Louis-Marie squirmed. “Labels make me nervous.”
“About what?”
“I just don’t want to be excluded.”
“From…”
“I don’t know.” But Louis-Marie didn’t want to think about any of this—it left him feeling too vulnerable. “I think they came over in first class.”
“Extra wide seats. They’re quite the characters. I can see why the dark-haired one would be here, but the blonde?”
“It’s the other way around. The blonde, Debra, is here for voice. Her friend Carolyn—”
“Oh, so maybe they’re lesbians.”
“I hadn’t thought about it.” Louis-Marie interrupted himself, “Are you wearing make-up?”

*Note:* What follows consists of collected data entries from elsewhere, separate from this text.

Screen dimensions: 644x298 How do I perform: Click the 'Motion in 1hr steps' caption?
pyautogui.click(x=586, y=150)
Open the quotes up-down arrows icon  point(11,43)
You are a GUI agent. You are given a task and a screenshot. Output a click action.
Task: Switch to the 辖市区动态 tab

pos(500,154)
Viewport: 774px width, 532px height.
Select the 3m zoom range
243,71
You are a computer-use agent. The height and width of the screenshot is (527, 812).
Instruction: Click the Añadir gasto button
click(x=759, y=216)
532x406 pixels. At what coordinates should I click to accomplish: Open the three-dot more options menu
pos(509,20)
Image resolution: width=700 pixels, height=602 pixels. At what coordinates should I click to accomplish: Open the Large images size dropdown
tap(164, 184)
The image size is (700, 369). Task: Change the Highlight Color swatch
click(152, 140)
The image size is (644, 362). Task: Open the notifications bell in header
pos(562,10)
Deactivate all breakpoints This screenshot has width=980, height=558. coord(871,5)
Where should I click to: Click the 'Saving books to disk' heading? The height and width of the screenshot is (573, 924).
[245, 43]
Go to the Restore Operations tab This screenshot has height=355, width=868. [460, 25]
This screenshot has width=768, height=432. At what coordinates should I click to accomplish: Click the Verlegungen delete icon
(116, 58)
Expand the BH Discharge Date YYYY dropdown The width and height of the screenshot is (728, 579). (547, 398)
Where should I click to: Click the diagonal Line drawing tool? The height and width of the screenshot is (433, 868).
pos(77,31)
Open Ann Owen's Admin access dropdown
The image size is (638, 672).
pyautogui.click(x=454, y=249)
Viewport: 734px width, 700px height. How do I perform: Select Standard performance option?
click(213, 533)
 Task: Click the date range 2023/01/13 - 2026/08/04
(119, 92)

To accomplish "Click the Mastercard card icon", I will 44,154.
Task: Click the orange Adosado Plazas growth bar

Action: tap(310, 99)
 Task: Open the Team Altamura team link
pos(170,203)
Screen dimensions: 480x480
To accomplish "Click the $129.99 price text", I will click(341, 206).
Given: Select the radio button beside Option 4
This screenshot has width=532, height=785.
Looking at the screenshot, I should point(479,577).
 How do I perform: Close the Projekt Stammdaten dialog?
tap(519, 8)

“Are you trying to change the subject?”
“It’s your eyes… eyeliner?”
And with a tone that said Alcazar had put more miles on his machine than Louis-Marie had, and that he might like Louis-Marie’s help in adding a few more, he replied, “Natural, my friend.” Alcazar had a fine line that ran just below his eye on that sliver of skin that protected the eyeball from the eyelash. Louis-Marie noticed it because he always applied eyeliner there when putting on stage make-up. It brought out the eye, made it look more intense, whereas on stage, at a distance, it just kept the eye visible. The drawn line would then extend beyond the eye towards the ear. A complementary line would be drawn from above, along the crease of the eyelid and then above the lower line, at an angle to enlarge the presence of the eye. At a distance, it was alluring; the trouble was, most ballerinas thought it was always alluring and would have their eyes so heavily made-up for civilian occasions that required just a little make-up—a night out or the equivalent. This, mixed with the deformities of anorexia, and hair pulled into excruciatingly tight buns, made them look like alien beings, ponies, large crickets, or distant relatives of Bambi. But, in Alcazar’s case, that line above was matched by his thick lashes. “You’ve got an extra dose of pigment along that little ridge of skin. People would pay a lot of money for that.”
“They have.”
“It’s not tattooed? Not cosmetic surgery?”
“Just my natural beauty.” Alcazar smiled in spite of himself, showing his movie star teeth for the first time. He trusted the innocence that Louis-Marie had brought to the table.
Louis-Marie laughed. “I know. Spanish eyes.”
“Mexico. I’m Mexican. Guadalajara. I’ve spent most of my time in Spain. Shitty movies have paid my way—most of it.”
It wasn’t that Louis-Marie didn’t trust Alcazar, but there was something more he felt he should know about him—it was as if Alcazar was guarding a huge secret. But sitting this close, across from him, knees barely, but self-consciously touching, brought him such pleasure, and simply because of his beauty. He could just sit and enjoy looking at Alcazar’s face, as if it were an added bonus to the conversation. Unfortunately, when the conversation ran its course, Louis-Marie found that there was no reason to move on. He had to be prodded back to life. Alcazar’s beauty was like a drug. But an onlooker could say the same about the two of them, as they sat face to face. Alcazar broke the silence. “I have to go back to the school, and get my admission sorted out.”
The boys parted awkwardly on the street, with a handshake.